Thursday, November 08, 2018

Populism and demagogy


The word populism is back in favour. It appears frequently in editorials and books, and is often mentioned on talk-shows and in media commentaries. The term - derived from populus the Latin for people – is quite recent. It was adopted by popular political movements in the US (People’s Party) and Russia (Narodniks) at the end of the 19th century, and was claimed by a French literary movement in the 1920s. At about the same time it became associated with rabble-rousing demagoguery that was proving to be politically successful across Europe and elsewhere. The word demagogue comes from the Greek demagogos that means a leader of the people. Originally it did not have a pejorative connotation, but then Cleon managed to govern Athens as a despot thanks to his oratory skills (429-422BC). Thereafter demagogues were perceived as the instigators of mob-rule.

Populists wanted to educate and emancipate the people. Demagogues want to lead them. The first tried to publicise what common people were thinking. The second tell them what to think. Populism was short lived. It failed to give the people a voice. But then, the disparity of mass societies may have made that an impossible task. The rural and urban divide is the universal obstacle to a common discourse, alongside wealth inequality. Demagogues rely heavily on the opposition between “us” and “them”. The “us” is always the leader’s faithful followers. The “them” may, and often does, vary over time, but it usually starts with the degenerate, corrupt “elite”. This opposes the people (“us”) and those who govern financially and politically (“them”). However, the successful demagogue becomes part of that “elite” – if he did not belong there in the first place – and must change the “them” into something else. The easiest targets, held in second place until then, are religious, ethnic and gender minorities. The ultimate step is to make war on another nation, which will represent “them” in a concrete manner.

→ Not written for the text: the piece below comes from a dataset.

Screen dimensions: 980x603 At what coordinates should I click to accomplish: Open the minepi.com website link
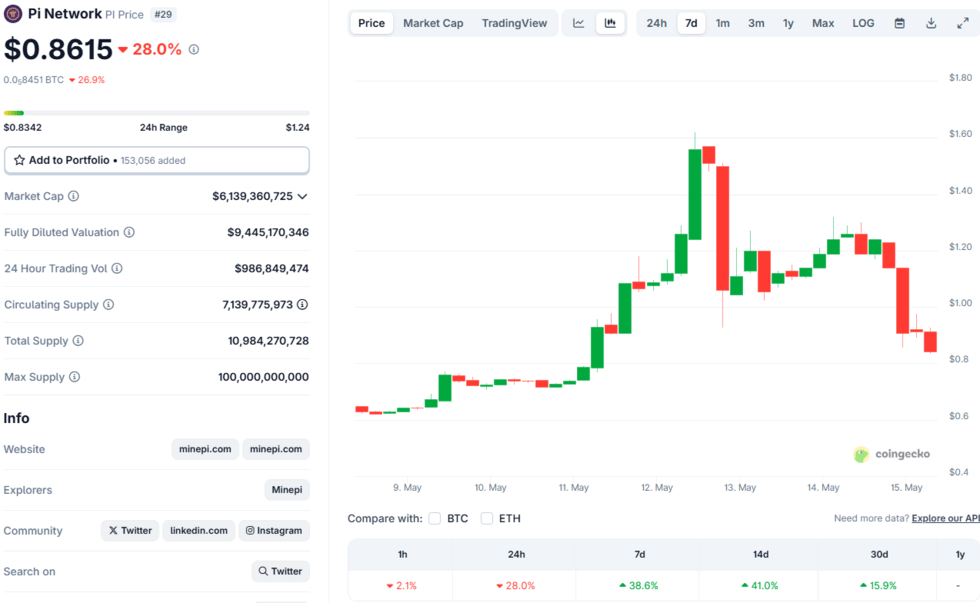click(205, 449)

Populists believed even the humblest people should have their say on the government of society. The argument against this idea is that social mechanisms are too complex to be understood by the less educated masses. They can at best choose more knowledgeable representatives. This supposition installs a ruling class alongside the propertied class, and the two intermingle and collaborate. The elected few live in a different sphere, and their distance from those they are supposed to represent gets ever greater. That chasm that separates wealth and power from the people is where demagogues thrive. Blocking people’s aspirations to the control of their lives and communities, making them poor and powerless, and ignoring their experiences, produce a simmering violence that can erupt in collective and individual acts. Keeping the lid on the social pressure-cooker is the function of the security industry, whereas demagogues juggle with it. A successful demagogue knows how to play the people’s frustration and anger, how to let them go and call them back. He has practiced and perfected the techniques of swaying and galvanising a crowd. Conflating the populist and the demagogue is historically false, but it obstructs all attempts at letting the people have their say. If a call to the people to express their willingness for change is judged demagogic, alongside calls for violence against all that is deemed different, then the demagogues will always win, and all will change so that nothing changes.

Demagogues are not populists. They want to grab power for themselves, not give it to the people. They are potential tyrants, and the confusion with populist ideals leaves no room for popular movements to coalesce in opposition. Demagogues are the product of particular historical circumstances. At times when progressive, liberal politicians are in disarray and compromised, and when capitalism can no longer resolve the contradiction of profit with debt. The present is one of those periods. Both political sides have followed the same unpopular policies and have pandered the wealthiest few. And the stock market cannot be far from a steep downhill slide, with all the financial consequences of that fall. In these dire straits, capitalism can no longer be generous with the wider masses and fears their reaction. The demagogue is a perfect lightning-rod that catches and deviates the resentment, anger and violence. He knows how to fan the flames and direct the heat where he wants. And with the enthusiastic support of the political and financial aristocracy, who can stop him? This “resistible rise” pleases the dominant class that dreads a popular uprising, but the hand that feeds sometimes gets bitten.